## [WORK ORDER]
From the records below, transcribe exactly the lines that begin at the line with "Instruction: Click the Sign in link" and end at the line with "Given: Confirm with the Ok button", both included.

- Opening Delimiter -

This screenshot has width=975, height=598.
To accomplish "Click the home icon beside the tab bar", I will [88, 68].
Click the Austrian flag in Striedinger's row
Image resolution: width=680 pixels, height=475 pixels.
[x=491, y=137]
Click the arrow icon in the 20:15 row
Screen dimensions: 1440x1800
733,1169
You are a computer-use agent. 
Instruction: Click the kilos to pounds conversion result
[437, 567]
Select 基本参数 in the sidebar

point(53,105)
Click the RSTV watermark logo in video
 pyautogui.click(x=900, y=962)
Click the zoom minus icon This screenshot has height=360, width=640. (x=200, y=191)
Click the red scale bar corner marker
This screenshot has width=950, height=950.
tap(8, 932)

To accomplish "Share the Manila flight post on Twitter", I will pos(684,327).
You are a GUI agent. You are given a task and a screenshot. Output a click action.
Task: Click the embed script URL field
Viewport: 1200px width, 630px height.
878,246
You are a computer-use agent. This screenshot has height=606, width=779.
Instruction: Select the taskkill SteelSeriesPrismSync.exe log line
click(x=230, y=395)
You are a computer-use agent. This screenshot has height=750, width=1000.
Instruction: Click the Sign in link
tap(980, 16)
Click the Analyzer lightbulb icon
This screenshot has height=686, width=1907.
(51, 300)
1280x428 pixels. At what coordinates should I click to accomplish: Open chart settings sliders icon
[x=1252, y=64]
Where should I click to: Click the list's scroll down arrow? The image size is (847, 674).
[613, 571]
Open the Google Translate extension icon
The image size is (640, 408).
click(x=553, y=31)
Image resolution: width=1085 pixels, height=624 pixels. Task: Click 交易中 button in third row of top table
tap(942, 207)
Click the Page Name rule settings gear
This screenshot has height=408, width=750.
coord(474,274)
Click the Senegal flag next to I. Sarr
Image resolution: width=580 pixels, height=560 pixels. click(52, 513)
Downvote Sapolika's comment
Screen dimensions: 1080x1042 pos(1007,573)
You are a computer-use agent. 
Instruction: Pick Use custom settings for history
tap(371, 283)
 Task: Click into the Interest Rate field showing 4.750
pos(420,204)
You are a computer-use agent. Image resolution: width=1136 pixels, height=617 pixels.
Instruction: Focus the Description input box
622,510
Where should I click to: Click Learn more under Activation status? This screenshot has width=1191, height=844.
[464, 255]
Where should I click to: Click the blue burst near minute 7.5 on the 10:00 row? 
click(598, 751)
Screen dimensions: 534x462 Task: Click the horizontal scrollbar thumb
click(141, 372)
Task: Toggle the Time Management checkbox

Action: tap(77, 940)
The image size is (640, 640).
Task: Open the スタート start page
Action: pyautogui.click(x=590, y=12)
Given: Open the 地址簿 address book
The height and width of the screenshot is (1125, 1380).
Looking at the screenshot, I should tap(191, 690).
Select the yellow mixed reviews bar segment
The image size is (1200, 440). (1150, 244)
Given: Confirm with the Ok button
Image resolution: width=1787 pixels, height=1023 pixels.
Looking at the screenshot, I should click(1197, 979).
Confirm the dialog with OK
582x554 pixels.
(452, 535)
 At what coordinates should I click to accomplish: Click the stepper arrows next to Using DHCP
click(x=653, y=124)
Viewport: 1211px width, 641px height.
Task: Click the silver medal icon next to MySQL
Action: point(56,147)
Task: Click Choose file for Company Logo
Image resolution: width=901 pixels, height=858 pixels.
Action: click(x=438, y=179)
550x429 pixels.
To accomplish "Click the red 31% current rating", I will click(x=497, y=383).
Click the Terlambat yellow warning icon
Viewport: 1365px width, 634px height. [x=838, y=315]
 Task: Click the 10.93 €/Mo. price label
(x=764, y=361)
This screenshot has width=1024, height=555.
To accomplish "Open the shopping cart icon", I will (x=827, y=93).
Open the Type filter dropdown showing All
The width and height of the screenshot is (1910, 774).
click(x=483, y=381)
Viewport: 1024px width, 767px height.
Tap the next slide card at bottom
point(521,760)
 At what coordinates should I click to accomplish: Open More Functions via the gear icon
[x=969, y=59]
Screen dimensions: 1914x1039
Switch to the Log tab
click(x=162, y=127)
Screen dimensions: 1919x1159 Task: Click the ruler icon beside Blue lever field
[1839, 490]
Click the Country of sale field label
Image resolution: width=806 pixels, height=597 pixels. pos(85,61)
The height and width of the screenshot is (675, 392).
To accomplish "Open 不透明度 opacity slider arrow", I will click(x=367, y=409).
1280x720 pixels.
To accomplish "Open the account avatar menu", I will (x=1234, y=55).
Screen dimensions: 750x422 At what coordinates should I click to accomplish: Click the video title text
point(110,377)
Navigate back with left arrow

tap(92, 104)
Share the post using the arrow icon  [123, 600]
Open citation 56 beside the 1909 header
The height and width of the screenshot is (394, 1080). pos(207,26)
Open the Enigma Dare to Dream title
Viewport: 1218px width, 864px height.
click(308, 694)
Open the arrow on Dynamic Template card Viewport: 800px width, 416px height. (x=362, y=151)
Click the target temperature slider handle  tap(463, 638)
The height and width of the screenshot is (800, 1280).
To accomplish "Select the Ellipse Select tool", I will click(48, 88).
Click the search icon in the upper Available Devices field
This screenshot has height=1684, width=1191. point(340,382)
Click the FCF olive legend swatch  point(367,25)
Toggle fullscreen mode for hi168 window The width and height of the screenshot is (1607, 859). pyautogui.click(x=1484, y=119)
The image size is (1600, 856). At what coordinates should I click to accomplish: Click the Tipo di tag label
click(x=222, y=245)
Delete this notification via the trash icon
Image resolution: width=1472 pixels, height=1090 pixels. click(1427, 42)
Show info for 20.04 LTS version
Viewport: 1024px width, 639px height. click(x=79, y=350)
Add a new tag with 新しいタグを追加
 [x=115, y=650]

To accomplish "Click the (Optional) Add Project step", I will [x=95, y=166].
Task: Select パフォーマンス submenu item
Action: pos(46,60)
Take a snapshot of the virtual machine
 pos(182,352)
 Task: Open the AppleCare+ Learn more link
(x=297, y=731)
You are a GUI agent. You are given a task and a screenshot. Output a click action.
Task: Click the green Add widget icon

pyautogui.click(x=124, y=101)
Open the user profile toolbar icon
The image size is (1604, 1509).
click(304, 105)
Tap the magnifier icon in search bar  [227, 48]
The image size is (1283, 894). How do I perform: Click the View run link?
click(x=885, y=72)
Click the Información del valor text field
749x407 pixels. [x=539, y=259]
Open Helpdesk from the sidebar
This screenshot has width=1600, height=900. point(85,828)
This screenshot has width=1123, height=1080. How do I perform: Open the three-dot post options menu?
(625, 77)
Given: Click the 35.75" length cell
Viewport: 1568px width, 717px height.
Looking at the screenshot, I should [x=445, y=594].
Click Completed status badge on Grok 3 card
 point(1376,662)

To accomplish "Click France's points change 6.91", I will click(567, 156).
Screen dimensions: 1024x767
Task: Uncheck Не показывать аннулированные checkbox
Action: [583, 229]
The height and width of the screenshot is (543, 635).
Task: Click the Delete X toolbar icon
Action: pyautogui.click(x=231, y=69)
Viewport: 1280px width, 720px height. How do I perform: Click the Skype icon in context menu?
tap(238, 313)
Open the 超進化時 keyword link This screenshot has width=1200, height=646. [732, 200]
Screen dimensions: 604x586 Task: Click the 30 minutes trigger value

- Closing Delimiter -

## [COMPLETED EXERCISE]
Instruction: Click the Sign in link
tap(980, 16)
Click the Analyzer lightbulb icon
This screenshot has height=686, width=1907.
(51, 300)
1280x428 pixels. At what coordinates should I click to accomplish: Open chart settings sliders icon
[x=1252, y=64]
Where should I click to: Click the list's scroll down arrow? The image size is (847, 674).
[613, 571]
Open the Google Translate extension icon
The image size is (640, 408).
click(x=553, y=31)
Image resolution: width=1085 pixels, height=624 pixels. Task: Click 交易中 button in third row of top table
tap(942, 207)
Click the Page Name rule settings gear
This screenshot has height=408, width=750.
coord(474,274)
Click the Senegal flag next to I. Sarr
Image resolution: width=580 pixels, height=560 pixels. click(52, 513)
Downvote Sapolika's comment
Screen dimensions: 1080x1042 pos(1007,573)
You are a computer-use agent. 
Instruction: Pick Use custom settings for history
tap(371, 283)
 Task: Click into the Interest Rate field showing 4.750
pos(420,204)
You are a computer-use agent. Image resolution: width=1136 pixels, height=617 pixels.
Instruction: Focus the Description input box
622,510
Where should I click to: Click Learn more under Activation status? This screenshot has width=1191, height=844.
[464, 255]
Where should I click to: Click the blue burst near minute 7.5 on the 10:00 row? 
click(598, 751)
Screen dimensions: 534x462 Task: Click the horizontal scrollbar thumb
click(141, 372)
Task: Toggle the Time Management checkbox

Action: tap(77, 940)
The image size is (640, 640).
Task: Open the スタート start page
Action: pyautogui.click(x=590, y=12)
Given: Open the 地址簿 address book
The height and width of the screenshot is (1125, 1380).
Looking at the screenshot, I should tap(191, 690).
Select the yellow mixed reviews bar segment
The image size is (1200, 440). (1150, 244)
Given: Confirm with the Ok button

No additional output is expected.